Questions schools ask when comparing Edval (Timetabler) and Smootables
Is Smootables a direct replacement for Edval (Timetabler)?
It can be for planning, generation, editing, and export. Edval's strengths are deep master scheduling, elective handling, and daily operations. Smootables adds hosted multi-user access, year planning, vocational pathways, and pre-solve validation. Many schools pilot Smootables when they want cloud access and a planning layer before the solve.
Edval's master timetabler runs on Windows. Does Smootables need installation?
No. Smootables is cloud SaaS and runs in a browser, with multi-user access. Edval's master timetabler (Edval 10) is a single-user Windows desktop product with a cloud migration in progress, so a hosted model is one of the clearest differences.

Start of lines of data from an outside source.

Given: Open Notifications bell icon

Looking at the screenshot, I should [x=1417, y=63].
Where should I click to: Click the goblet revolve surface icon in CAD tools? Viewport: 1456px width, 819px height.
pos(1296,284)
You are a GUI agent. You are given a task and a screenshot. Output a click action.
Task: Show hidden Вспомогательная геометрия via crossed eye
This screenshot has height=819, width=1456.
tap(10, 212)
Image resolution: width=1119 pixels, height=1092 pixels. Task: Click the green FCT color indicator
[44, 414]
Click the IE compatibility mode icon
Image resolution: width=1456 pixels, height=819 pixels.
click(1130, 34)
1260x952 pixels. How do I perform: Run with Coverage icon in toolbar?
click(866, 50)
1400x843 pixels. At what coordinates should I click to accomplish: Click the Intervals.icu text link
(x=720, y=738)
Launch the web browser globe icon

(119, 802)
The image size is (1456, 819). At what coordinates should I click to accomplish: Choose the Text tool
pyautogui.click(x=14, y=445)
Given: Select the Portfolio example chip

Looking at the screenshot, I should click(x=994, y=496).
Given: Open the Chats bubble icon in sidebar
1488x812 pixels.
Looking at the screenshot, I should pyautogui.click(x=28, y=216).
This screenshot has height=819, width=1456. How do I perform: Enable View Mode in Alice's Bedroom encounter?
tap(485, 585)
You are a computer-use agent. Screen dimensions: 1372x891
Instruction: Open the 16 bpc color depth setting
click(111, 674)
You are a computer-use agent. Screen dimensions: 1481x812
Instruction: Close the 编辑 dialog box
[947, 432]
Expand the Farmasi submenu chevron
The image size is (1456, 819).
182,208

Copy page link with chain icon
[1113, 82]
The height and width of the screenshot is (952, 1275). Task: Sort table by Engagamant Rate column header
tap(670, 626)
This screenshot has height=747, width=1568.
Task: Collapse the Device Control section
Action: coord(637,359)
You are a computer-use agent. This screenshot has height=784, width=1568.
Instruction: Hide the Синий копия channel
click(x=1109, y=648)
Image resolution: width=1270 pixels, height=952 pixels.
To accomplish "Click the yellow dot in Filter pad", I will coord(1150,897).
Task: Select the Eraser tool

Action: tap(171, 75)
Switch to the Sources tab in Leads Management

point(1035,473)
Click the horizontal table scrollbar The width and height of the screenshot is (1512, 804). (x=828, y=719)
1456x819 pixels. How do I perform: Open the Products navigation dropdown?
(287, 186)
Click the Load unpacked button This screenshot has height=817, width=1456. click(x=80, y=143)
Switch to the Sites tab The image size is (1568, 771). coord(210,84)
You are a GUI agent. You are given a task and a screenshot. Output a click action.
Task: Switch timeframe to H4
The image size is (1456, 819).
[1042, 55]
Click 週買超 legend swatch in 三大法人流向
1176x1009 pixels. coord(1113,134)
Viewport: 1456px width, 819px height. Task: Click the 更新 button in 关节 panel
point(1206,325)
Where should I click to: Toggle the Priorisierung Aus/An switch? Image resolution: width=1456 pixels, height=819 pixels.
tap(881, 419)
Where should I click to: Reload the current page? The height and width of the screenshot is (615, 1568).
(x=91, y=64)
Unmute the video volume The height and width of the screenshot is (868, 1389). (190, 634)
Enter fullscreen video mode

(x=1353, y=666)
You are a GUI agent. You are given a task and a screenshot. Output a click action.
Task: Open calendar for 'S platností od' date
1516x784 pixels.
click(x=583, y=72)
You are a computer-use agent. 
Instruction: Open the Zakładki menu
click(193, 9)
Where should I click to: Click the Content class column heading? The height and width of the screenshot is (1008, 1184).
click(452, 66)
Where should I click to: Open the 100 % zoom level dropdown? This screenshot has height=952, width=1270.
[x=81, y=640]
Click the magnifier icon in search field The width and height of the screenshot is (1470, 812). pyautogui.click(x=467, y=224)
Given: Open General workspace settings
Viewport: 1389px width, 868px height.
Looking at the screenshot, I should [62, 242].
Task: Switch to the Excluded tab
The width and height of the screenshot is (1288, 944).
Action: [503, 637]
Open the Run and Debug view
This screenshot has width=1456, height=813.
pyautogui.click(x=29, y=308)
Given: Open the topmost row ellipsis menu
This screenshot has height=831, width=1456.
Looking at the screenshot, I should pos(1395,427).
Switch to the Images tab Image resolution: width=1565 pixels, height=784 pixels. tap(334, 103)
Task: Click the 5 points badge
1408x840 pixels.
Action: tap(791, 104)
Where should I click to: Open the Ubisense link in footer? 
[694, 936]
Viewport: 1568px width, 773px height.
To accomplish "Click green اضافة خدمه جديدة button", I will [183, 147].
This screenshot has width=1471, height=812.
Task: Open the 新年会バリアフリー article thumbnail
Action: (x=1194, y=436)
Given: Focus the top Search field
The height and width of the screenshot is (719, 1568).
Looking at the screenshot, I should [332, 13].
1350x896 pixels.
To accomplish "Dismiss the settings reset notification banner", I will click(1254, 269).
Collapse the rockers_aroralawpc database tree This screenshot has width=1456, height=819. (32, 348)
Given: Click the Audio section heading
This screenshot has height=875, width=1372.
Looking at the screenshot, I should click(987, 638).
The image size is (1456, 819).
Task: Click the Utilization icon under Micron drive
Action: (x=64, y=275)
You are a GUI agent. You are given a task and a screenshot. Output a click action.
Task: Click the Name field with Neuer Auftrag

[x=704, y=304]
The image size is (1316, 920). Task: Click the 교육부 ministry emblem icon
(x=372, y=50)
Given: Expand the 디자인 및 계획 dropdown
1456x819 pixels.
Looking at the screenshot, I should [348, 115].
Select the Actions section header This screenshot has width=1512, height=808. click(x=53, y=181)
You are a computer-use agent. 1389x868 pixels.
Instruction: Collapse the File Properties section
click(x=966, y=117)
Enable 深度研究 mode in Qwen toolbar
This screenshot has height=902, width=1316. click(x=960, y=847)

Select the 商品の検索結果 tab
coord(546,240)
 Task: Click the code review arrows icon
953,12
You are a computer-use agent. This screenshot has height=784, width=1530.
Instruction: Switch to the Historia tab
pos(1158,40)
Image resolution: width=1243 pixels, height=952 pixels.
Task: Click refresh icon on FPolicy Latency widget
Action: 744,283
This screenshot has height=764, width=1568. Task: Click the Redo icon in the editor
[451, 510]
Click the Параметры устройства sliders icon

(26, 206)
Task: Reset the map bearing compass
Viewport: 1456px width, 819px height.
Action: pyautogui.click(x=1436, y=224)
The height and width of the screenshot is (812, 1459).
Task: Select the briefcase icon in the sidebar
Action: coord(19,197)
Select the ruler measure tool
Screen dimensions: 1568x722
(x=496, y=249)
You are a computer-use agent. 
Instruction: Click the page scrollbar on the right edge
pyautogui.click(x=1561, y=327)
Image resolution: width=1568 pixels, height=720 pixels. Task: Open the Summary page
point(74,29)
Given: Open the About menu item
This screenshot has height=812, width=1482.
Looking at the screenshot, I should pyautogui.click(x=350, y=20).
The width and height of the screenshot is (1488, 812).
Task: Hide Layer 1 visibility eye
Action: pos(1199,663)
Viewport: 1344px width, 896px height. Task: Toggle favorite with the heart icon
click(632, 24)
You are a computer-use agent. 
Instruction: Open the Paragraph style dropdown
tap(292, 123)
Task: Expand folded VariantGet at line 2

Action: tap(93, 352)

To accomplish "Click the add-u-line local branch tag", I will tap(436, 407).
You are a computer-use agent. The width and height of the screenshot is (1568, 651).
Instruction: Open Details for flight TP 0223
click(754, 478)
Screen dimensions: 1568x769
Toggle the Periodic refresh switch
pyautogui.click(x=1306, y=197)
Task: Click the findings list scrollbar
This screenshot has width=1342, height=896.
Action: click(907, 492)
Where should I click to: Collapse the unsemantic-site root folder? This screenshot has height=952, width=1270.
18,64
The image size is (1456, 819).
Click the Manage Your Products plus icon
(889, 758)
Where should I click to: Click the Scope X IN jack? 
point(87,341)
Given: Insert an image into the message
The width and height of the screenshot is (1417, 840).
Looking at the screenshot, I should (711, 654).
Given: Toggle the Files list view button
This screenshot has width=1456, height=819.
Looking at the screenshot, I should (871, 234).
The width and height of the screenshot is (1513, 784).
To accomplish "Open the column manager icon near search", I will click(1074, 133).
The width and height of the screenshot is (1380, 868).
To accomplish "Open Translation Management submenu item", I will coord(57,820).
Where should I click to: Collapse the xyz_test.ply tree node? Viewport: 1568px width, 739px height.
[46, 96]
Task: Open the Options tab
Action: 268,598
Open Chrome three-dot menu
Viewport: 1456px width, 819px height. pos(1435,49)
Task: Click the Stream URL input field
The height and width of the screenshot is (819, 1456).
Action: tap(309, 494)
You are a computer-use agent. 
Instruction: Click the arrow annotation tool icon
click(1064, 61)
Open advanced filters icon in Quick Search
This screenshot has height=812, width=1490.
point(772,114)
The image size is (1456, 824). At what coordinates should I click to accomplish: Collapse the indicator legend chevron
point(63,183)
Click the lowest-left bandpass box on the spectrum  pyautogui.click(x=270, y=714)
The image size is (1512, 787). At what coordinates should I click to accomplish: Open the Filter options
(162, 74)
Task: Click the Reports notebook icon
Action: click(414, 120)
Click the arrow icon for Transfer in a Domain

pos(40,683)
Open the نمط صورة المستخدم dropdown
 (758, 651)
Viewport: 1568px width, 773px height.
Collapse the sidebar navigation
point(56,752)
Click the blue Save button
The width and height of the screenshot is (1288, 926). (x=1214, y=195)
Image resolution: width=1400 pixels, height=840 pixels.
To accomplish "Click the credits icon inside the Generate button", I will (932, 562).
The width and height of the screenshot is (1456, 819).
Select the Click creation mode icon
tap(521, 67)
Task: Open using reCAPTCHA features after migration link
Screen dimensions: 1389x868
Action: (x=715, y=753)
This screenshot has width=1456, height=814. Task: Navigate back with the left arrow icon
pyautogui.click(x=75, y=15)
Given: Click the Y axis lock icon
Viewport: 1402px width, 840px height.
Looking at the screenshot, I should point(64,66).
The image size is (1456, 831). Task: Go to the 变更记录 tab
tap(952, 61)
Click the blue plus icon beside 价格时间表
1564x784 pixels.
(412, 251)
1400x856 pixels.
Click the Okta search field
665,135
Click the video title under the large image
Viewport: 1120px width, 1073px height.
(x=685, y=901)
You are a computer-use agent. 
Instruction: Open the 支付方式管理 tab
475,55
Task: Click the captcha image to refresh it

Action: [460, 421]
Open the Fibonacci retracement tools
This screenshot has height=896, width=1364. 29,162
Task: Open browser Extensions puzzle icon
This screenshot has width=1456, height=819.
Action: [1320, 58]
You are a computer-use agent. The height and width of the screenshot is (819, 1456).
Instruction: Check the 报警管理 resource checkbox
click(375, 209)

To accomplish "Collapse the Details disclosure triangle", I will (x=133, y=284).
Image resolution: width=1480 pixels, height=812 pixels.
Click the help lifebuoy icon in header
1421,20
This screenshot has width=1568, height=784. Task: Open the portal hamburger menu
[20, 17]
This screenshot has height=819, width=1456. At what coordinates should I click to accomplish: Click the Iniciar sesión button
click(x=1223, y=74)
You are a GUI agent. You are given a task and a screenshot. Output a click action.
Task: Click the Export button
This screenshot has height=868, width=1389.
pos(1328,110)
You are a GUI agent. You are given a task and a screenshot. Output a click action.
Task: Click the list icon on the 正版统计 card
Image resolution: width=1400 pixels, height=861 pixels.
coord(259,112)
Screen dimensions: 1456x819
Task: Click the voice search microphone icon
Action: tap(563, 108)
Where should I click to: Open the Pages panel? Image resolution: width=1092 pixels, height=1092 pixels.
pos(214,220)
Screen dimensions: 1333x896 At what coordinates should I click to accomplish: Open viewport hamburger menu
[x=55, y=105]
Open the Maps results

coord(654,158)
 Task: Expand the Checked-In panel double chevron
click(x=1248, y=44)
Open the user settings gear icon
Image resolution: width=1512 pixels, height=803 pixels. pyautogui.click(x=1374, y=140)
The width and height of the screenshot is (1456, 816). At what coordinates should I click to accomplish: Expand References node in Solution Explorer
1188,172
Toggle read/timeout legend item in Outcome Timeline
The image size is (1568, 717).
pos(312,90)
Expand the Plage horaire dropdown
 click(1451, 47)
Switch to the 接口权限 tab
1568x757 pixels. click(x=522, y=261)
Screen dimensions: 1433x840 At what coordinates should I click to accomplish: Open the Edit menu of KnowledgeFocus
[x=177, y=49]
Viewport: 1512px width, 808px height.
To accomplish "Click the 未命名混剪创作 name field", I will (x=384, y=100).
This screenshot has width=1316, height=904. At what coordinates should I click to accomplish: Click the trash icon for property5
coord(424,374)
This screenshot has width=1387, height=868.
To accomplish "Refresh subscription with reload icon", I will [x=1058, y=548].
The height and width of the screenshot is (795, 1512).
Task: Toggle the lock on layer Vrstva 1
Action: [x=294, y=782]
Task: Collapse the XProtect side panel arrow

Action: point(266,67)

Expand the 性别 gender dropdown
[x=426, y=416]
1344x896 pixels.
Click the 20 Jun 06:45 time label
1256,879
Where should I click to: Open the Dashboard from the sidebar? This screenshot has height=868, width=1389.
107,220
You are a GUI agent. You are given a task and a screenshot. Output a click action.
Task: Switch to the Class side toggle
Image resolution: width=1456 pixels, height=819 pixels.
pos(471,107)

We rely on Edval Choice and Edval Daily. Does Smootables cover those workflows?
Smootables centers planning, generation, editing, and AI-assisted changes rather than a separate subject-selection or daily-cover suite. If online subject selection or daily cover is essential, describe those needs during a pilot so we can confirm the fit before you commit.
Edval integrates with 70+ SIS systems. What about Smootables?
Smootables offers integrations with SIS and calendar systems. If a specific student-information system is important, describe it during a pilot so we can confirm the integration path before you commit.
Edval is powerful for complex schedules. Why consider Smootables?
Edval's optimisation is strong. The reasons to consider Smootables are different: hosted multi-user access, multi-year planning and workload in the same product, vocational pathways, and validation that catches problems before a solve.